Filmin anlamı için bu 3 faktör birlikte çok önemli olsa da, yine de kimi zaman bir yönetmen çıkar ve filmin anlam kazanmasında, inkar edilemez şekilde belirgin ve dominant stili ve vizyonuyla senaryo ve seyirciden çok daha ön planda kendine yer bulur. İşte bu tip yönetmenlere auteur denir. Gerçi auteur teorisi her ne kadar sinema kuramları arasında en tartışmalılardan biri olsa da, genel olarak bu şekilde kabul gördüğünü inkar etmek fazla iddialı olacaktır.
Özellikle de Alfred Hitchcock, Ingmar Bergman, Luis Buñuel, Federico Fellini, Jean-Luc Godard, Pier Paolo Pasolini ve Woody Allen’ı gördükten sonra. Bu yönetmenlerin, filmleri üzerinde seyirci veya senaryodan çok daha belirleyici olduğu aşikar. Herhangi bir senaryo, yazarı kim olursa olsun veya seyircisi kim olursa olsun Godard’ın ellerinde onun tüm filmografisiyle uyumlu, belirli bir biçime dönüşecektir elbette ve Godard’ın senaryoyu ele alış biçimi ile seyircinin algısını manipüle ederek kendi anlamını bulacaktır. Bundan şüphe edecek bir sinefil olduğunu hiç sanmıyorum. Acaba, bu bakışla günümüzün modern auteurlerini de belirleyebilir miyiz? Mesela Pedro Almodovar bir auteur müdür? Ya da Abbas Kiyarüstemi? Çoğumuz Tim Burton’ın auteur olduğunu söyleyecektir veya Quentin Tarantino’nun. Yine de bundan emin olmak için bu yönetmenlerinin birkaç filminin üzerinden yönetmenin vizyonun, stilinin, ilgilerinin ve tekrarlayan temalarının peşine düşmek gerek. Mesela Michael Haneke için.
Avusturyalı yönetmenin belki de en büyük şansı Avusturyalı olmak; yani Hollywood stüdyolarından uzakta film yapmak.
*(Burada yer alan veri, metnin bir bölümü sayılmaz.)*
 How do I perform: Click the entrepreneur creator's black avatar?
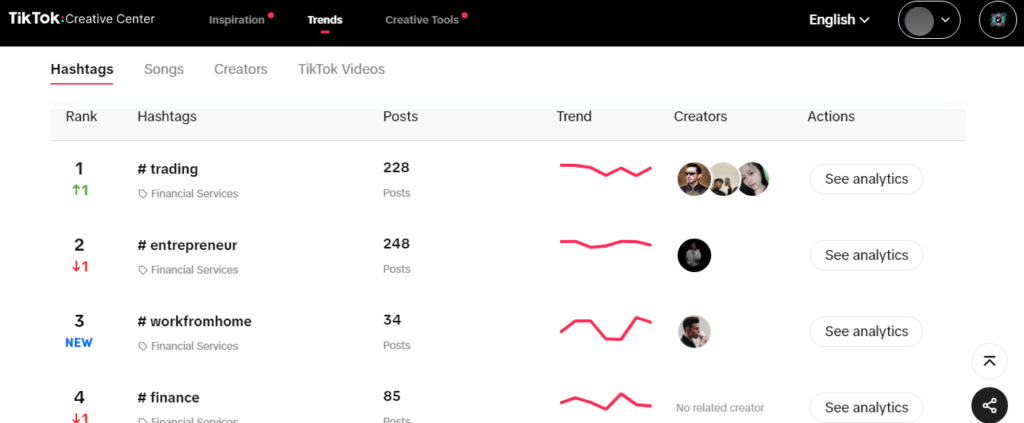694,255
Böylece, yaratıcı zekasını kullanarak kişiliğini filmlerine çok daha özgürce yansıtabilme olanağına sahip. Ne de olsa görmüştük ki, Hollywood yapımı Funny Games Avusturya yapımı Funny Games’e nazaran auteuryal dokunuşlar açısından çok daha zayıftı.
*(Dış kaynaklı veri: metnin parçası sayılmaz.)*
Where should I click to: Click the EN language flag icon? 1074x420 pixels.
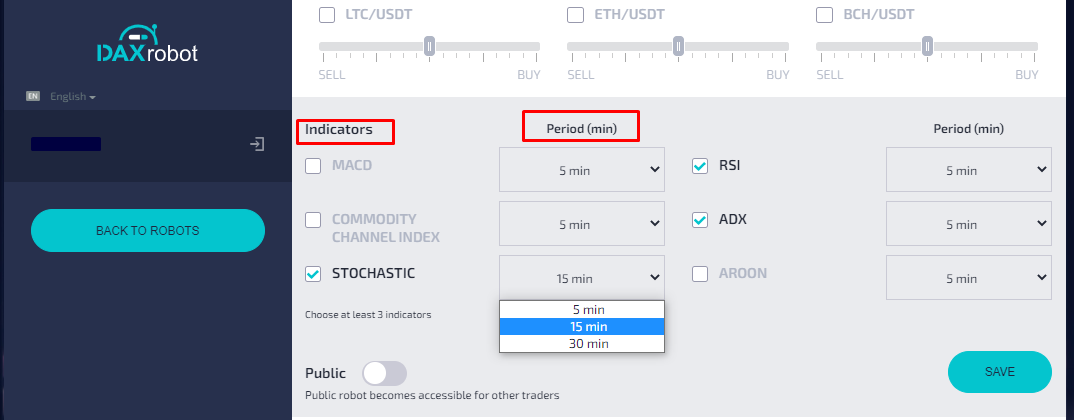point(33,97)
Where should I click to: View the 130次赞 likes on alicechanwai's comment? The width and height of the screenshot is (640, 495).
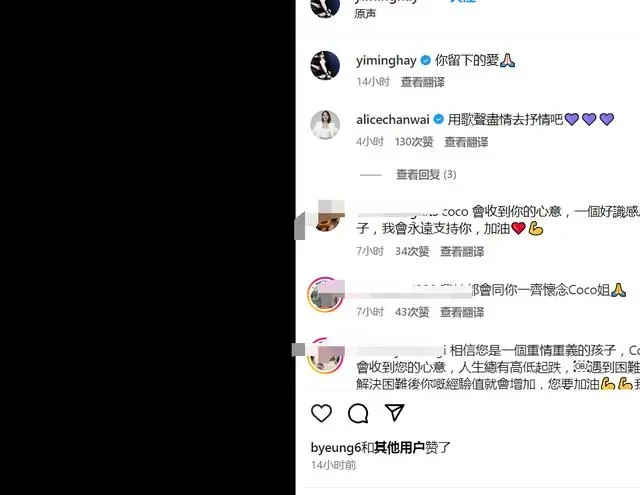point(414,142)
Haneke’nin sinematik vizyonu filmlerini öylesine biçimlendirir ki, bir filmi izlerken onun Haneke’ye ait olup olmadığını kolaylıkla anlayabileceğimizi söylemek çok da iddialı olmaz. Yani, sinema tarihinde ‘Haneke Sineması’ diye bir şey olduğunu kabul etmek durumunda kalabiliriz.
Madem bu kadar övdük, artık ‘Haneke Sineması’nı incelemeye başlasak iyi olur. Yazıyı da aşırı uzun tutmamak için bir Haneke filmini tanınır yapan noktaları sadece 3 film üzerinden anlatmak yeterli olacaktır: The Seventh Continent (Yedinci Kıta, 1989), Code Unknown (Bilinmeyen Kod, 2000) ve Caché (Saklı, 2005).
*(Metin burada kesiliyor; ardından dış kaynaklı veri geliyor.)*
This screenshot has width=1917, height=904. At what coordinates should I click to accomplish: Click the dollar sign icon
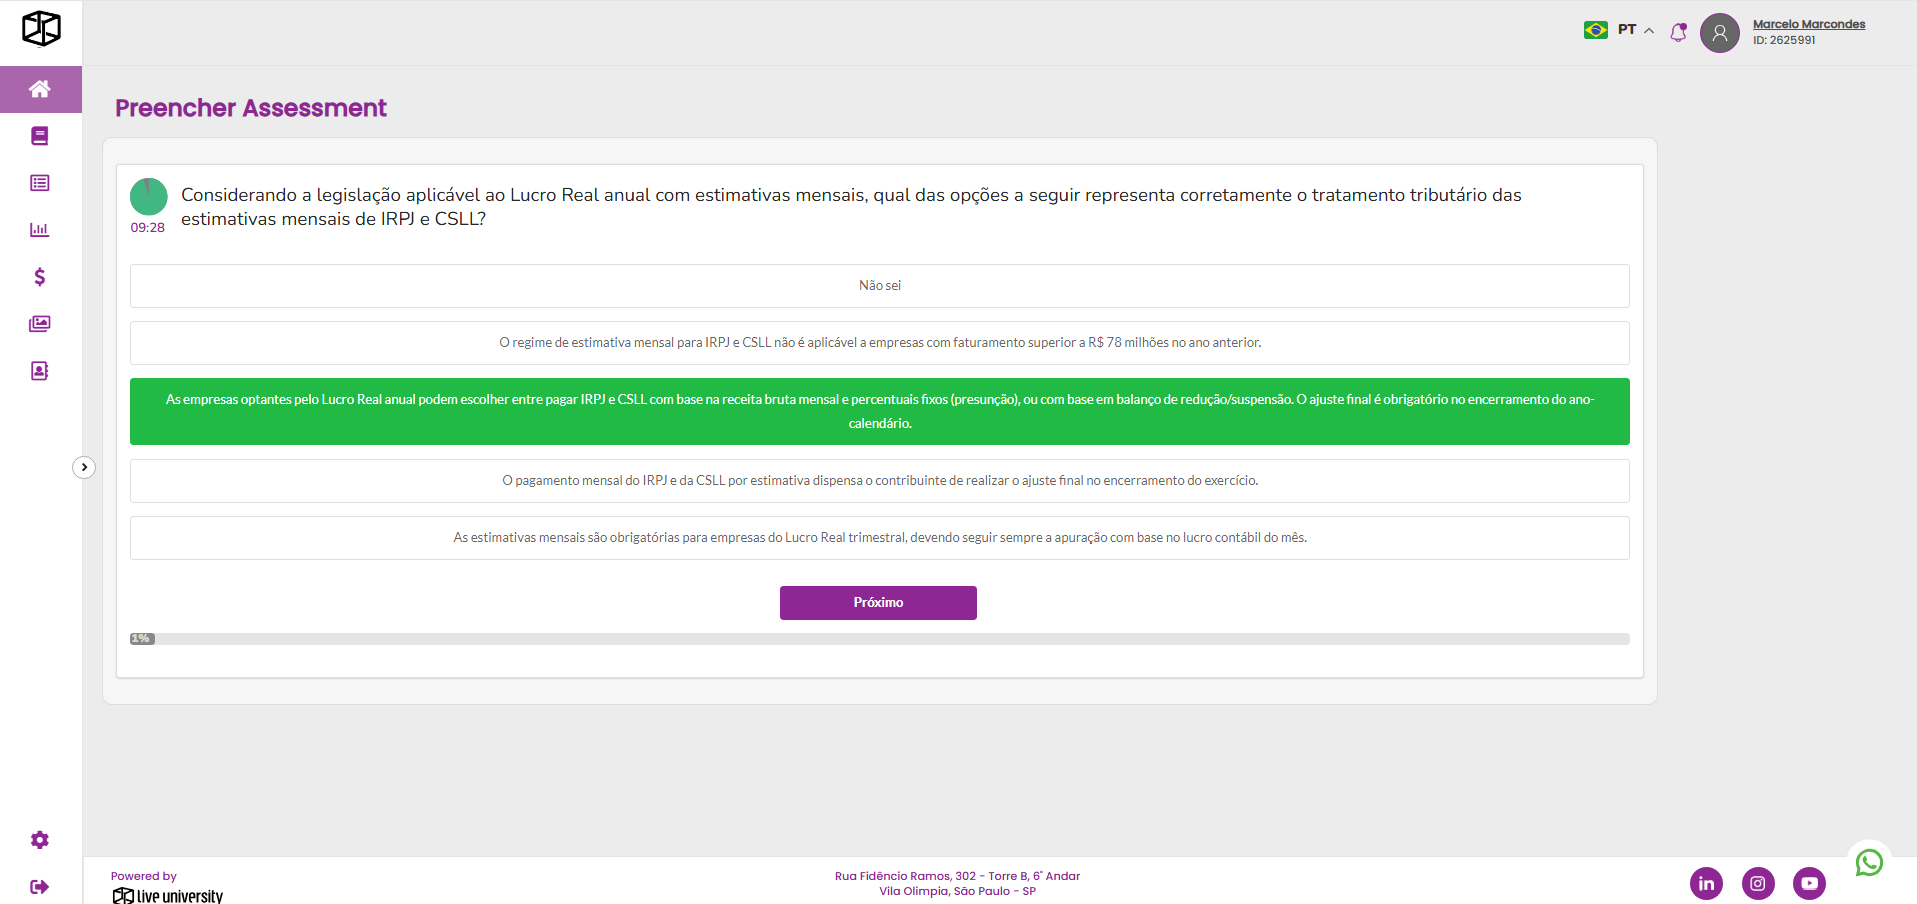(40, 277)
The Seventh Continent, Haneke’nin ilk filmi olması dolayısıyla daha sonraki filmleri hakkında ipuçları taşıması açısından oldukça önemli. Filmin en belirgin temaları, daha sonraki filmlerinde de karşımıza çıkacağı gibi, post modern toplumlarda aile ilişkileri, yabancılaşma ve şiddet. Bu temalar tabii ki Haneke’ye özel değil, birçok yönetmen bu temalar etrafında filmler yaptı ve bundan sonra da yapacak. Fakat Haneke’nin kendi stili ile bu temaları manipüle edişi oldukça özel.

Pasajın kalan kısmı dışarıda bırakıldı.